• **Exercise goal**
Count the lines in the material below that contain the word "button". Reply with only the number.

--- Begin Dataset records ---

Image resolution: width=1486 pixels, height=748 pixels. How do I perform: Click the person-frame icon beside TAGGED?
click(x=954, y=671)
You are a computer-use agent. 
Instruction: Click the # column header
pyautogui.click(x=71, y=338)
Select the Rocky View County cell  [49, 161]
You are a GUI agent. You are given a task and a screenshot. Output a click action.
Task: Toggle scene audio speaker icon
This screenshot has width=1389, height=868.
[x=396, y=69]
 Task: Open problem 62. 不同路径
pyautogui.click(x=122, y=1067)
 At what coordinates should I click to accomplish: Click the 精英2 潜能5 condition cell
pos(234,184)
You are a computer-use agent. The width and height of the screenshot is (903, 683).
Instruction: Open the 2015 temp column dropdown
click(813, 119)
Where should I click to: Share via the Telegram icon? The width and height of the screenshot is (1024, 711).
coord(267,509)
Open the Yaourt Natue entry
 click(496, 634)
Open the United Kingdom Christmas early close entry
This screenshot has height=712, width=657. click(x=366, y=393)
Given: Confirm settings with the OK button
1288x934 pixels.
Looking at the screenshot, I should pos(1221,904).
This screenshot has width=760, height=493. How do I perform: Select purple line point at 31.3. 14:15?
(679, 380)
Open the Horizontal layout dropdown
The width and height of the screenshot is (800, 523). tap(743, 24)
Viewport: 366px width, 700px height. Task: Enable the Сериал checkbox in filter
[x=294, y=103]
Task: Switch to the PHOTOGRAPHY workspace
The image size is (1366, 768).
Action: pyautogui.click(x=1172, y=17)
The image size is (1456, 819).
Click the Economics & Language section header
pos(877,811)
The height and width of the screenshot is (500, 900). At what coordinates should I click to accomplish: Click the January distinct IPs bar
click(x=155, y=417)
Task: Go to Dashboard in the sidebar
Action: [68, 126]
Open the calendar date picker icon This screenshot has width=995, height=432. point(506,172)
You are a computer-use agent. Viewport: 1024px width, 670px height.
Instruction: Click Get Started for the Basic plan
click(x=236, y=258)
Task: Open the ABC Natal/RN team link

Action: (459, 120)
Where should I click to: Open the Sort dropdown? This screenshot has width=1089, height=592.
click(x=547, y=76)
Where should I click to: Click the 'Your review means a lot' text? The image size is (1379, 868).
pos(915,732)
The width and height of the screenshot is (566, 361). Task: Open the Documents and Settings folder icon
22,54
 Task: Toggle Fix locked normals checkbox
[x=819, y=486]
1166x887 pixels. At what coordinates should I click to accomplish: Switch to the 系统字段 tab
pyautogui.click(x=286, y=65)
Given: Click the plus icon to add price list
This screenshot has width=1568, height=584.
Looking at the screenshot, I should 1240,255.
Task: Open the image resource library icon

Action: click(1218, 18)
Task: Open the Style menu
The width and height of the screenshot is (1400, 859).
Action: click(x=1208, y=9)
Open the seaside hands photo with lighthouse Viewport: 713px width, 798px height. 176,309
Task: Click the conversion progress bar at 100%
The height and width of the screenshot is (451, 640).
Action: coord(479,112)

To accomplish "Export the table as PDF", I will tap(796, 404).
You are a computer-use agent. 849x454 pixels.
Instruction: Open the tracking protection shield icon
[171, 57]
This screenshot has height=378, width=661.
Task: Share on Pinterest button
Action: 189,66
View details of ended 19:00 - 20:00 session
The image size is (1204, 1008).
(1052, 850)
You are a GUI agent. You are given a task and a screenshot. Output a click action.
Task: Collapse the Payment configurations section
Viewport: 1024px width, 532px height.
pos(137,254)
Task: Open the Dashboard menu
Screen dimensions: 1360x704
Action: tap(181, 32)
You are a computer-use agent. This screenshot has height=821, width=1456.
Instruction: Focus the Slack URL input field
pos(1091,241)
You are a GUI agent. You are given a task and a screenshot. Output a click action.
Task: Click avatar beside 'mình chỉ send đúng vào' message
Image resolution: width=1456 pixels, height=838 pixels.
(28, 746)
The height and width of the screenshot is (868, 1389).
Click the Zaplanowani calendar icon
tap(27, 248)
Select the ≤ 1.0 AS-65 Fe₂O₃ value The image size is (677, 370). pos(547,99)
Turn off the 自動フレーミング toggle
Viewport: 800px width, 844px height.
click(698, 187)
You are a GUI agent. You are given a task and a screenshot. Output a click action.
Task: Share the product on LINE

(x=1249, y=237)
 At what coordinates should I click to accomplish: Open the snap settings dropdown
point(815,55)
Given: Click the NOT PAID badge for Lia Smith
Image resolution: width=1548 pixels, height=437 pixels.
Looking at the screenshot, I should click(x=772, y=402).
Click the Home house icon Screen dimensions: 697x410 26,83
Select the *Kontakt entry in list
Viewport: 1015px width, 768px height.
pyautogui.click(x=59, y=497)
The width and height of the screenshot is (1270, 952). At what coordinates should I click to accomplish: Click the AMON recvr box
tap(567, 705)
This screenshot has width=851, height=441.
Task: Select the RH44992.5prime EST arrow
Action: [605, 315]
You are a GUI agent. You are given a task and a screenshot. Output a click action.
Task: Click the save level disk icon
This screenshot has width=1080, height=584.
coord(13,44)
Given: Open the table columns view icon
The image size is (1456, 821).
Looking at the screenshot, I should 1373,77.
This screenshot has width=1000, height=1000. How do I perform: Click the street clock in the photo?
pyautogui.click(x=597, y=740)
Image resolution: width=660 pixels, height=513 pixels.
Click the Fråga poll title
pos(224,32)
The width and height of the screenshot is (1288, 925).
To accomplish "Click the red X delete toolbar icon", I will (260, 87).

--- End Dataset records ---

• **The solution**
2